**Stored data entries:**
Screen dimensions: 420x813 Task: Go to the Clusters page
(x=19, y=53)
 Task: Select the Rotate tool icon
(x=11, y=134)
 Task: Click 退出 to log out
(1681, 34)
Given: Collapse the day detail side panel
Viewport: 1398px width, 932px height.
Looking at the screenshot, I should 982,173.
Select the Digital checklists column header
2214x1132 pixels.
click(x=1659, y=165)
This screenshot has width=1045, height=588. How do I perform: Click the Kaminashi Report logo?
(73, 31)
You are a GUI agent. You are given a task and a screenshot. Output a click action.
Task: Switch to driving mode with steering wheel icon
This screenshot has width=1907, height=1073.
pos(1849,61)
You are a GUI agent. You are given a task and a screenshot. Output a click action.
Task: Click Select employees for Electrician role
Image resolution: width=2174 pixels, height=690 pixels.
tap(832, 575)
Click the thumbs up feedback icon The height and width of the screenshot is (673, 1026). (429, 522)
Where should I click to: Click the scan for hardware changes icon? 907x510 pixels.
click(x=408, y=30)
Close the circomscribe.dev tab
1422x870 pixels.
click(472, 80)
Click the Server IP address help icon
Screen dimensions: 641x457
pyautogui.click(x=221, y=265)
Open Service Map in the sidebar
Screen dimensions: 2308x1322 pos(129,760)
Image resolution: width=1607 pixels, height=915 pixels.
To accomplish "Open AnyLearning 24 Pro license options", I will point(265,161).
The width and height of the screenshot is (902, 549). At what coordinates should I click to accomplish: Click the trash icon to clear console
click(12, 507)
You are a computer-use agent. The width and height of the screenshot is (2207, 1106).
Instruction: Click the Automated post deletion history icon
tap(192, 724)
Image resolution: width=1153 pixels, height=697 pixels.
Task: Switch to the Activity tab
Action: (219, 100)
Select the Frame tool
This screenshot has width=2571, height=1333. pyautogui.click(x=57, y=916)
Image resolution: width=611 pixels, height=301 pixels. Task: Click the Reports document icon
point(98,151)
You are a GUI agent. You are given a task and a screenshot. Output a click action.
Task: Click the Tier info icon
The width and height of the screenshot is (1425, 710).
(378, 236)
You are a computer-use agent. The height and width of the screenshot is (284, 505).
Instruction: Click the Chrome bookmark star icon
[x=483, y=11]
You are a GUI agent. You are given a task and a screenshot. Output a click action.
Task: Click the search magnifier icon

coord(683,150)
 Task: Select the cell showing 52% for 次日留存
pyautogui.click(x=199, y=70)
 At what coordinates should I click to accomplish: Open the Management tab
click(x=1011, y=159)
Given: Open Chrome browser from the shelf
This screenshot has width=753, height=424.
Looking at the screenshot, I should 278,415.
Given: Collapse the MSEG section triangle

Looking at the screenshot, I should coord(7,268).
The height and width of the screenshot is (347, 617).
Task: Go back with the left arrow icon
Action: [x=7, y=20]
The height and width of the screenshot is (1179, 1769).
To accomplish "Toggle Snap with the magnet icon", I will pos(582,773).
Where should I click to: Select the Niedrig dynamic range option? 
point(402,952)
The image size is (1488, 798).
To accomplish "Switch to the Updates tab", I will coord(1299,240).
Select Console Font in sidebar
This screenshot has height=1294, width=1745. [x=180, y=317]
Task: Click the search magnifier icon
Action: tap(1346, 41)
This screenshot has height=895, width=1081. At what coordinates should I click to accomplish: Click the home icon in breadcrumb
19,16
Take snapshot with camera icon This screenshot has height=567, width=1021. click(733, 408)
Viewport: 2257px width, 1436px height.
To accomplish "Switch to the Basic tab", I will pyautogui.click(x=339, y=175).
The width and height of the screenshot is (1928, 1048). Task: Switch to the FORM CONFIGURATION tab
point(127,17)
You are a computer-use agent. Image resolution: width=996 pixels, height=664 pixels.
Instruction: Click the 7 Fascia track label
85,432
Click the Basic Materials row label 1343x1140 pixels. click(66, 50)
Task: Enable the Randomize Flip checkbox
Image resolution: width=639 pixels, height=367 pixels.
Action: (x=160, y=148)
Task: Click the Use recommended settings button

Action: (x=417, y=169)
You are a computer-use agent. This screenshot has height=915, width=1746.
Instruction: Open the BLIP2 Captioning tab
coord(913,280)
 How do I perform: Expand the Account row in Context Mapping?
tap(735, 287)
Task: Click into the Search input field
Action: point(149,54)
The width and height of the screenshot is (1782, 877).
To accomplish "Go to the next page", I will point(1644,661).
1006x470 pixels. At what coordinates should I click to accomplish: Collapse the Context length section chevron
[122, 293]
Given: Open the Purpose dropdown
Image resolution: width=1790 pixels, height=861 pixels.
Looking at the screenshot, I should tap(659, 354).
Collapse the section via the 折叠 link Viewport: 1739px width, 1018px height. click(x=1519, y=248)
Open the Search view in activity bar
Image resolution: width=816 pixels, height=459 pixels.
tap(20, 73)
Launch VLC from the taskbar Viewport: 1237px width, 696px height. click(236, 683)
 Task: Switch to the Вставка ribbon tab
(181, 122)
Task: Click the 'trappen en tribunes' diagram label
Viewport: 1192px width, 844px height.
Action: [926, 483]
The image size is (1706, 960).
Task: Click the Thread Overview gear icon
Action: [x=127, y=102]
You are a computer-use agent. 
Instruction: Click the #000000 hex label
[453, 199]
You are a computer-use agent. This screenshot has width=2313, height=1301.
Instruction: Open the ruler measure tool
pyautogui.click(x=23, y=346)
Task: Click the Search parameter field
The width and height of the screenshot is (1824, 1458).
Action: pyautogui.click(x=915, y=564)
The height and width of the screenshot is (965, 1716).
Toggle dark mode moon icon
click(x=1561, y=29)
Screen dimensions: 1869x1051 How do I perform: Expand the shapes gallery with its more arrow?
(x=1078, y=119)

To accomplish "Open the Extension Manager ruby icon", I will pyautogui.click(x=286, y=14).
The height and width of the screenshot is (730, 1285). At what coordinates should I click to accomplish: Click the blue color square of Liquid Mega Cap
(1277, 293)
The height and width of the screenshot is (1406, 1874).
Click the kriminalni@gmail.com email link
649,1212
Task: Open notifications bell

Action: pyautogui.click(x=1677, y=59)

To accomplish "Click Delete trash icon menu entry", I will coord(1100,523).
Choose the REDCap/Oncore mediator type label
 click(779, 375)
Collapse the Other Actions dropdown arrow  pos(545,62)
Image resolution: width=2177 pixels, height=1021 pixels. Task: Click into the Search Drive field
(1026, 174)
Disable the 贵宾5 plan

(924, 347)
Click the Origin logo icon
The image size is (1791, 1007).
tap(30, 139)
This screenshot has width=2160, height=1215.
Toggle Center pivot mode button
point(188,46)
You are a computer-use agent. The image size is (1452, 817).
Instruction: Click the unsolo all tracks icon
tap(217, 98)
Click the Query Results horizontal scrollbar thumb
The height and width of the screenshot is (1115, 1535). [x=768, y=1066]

**Problem statement:** Your reply is to repeat, unchanged, the lines above running from the one with "Given: Open Chrome browser from the shelf" up to and including the one with "Take snapshot with".

**Answer box:**
Given: Open Chrome browser from the shelf
This screenshot has width=753, height=424.
Looking at the screenshot, I should 278,415.
Given: Collapse the MSEG section triangle

Looking at the screenshot, I should coord(7,268).
The height and width of the screenshot is (347, 617).
Task: Go back with the left arrow icon
Action: [x=7, y=20]
The height and width of the screenshot is (1179, 1769).
To accomplish "Toggle Snap with the magnet icon", I will pos(582,773).
Where should I click to: Select the Niedrig dynamic range option? 
point(402,952)
The image size is (1488, 798).
To accomplish "Switch to the Updates tab", I will coord(1299,240).
Select Console Font in sidebar
This screenshot has height=1294, width=1745. [x=180, y=317]
Task: Click the search magnifier icon
Action: tap(1346, 41)
This screenshot has height=895, width=1081. At what coordinates should I click to accomplish: Click the home icon in breadcrumb
19,16
Take snapshot with camera icon This screenshot has height=567, width=1021. click(733, 408)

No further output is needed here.